- **WRITTEN TASK**
Return the part of the items that runs from their first line through the line containing "click(x=688, y=653)", copying every line word for word.
>> Begin RAW DATA
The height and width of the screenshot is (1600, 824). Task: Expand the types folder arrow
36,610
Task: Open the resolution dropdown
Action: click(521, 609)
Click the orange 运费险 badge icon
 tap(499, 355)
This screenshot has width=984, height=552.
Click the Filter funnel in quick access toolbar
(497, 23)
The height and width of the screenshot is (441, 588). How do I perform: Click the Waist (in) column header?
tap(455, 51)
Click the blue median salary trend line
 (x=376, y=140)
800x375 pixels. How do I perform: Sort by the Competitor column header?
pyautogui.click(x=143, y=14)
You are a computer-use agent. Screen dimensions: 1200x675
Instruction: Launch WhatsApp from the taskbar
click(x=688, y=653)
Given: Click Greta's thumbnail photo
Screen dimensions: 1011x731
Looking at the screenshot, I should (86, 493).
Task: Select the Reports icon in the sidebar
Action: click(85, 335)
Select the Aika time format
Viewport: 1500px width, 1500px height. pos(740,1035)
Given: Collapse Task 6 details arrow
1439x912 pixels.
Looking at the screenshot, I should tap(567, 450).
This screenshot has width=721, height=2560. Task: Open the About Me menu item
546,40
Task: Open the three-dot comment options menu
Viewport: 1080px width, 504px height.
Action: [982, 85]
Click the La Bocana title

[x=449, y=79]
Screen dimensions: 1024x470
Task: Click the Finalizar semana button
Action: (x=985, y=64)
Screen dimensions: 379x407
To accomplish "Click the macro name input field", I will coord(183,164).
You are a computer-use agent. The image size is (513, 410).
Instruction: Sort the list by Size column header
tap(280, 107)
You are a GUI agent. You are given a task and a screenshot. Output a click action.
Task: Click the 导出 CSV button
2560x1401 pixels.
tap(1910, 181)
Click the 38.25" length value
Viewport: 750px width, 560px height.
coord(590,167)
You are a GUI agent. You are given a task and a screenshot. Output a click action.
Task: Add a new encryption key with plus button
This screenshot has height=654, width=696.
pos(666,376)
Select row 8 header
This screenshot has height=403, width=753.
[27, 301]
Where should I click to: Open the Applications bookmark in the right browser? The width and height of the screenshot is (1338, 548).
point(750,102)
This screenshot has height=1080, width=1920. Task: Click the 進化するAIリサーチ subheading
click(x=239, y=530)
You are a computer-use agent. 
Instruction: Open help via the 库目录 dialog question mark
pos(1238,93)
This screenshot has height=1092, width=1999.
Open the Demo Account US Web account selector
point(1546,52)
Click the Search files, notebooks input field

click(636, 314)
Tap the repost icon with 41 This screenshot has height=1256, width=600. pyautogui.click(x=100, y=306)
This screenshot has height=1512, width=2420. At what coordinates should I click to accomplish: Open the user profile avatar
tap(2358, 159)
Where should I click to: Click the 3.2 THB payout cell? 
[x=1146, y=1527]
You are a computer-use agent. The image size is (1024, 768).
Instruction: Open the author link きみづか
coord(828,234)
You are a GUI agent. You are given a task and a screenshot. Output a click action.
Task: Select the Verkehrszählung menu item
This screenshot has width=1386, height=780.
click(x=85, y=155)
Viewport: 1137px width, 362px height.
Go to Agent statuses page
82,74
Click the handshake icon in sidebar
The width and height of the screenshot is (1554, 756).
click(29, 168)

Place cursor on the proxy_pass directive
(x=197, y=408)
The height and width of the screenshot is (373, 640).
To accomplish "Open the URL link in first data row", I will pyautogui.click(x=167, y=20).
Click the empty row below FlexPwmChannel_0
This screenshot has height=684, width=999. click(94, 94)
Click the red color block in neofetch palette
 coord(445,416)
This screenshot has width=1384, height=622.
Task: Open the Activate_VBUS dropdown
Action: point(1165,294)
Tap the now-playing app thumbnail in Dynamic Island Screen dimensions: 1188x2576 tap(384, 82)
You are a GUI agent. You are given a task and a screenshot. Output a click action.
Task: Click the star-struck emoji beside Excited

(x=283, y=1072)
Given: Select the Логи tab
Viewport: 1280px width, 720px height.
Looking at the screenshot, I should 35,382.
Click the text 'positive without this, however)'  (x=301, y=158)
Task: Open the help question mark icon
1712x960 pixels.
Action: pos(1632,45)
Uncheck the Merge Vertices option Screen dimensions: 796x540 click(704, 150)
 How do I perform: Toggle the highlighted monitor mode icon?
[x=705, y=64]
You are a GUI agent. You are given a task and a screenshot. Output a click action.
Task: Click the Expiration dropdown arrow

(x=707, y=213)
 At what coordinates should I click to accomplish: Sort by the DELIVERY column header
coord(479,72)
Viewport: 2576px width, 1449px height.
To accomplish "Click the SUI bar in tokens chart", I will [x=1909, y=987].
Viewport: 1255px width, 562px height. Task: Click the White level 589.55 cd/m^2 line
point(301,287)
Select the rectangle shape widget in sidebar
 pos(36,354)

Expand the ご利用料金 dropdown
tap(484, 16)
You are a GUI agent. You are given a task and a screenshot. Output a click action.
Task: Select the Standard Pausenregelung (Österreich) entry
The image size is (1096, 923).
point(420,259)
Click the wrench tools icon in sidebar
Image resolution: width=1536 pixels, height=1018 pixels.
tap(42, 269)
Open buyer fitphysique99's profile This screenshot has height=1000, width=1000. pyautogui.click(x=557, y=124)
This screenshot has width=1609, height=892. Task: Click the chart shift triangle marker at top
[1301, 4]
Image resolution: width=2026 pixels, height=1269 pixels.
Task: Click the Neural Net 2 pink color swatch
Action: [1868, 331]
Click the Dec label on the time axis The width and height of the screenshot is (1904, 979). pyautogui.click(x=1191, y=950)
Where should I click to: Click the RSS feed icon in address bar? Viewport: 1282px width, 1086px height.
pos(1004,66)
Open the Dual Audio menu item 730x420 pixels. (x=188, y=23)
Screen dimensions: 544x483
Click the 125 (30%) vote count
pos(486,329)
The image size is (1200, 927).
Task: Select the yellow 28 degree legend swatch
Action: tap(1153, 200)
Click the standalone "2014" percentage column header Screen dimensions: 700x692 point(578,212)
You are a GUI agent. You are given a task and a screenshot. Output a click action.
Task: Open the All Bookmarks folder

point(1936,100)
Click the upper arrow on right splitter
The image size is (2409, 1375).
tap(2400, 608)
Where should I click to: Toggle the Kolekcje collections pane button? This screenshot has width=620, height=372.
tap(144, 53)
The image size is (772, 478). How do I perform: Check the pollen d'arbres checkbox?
>> End RAW DATA
- **OUTPUT FOR THIS TASK**
The height and width of the screenshot is (1600, 824). Task: Expand the types folder arrow
36,610
Task: Open the resolution dropdown
Action: click(521, 609)
Click the orange 运费险 badge icon
 tap(499, 355)
This screenshot has width=984, height=552.
Click the Filter funnel in quick access toolbar
(497, 23)
The height and width of the screenshot is (441, 588). How do I perform: Click the Waist (in) column header?
tap(455, 51)
Click the blue median salary trend line
 (x=376, y=140)
800x375 pixels. How do I perform: Sort by the Competitor column header?
pyautogui.click(x=143, y=14)
You are a computer-use agent. Screen dimensions: 1200x675
Instruction: Launch WhatsApp from the taskbar
click(x=688, y=653)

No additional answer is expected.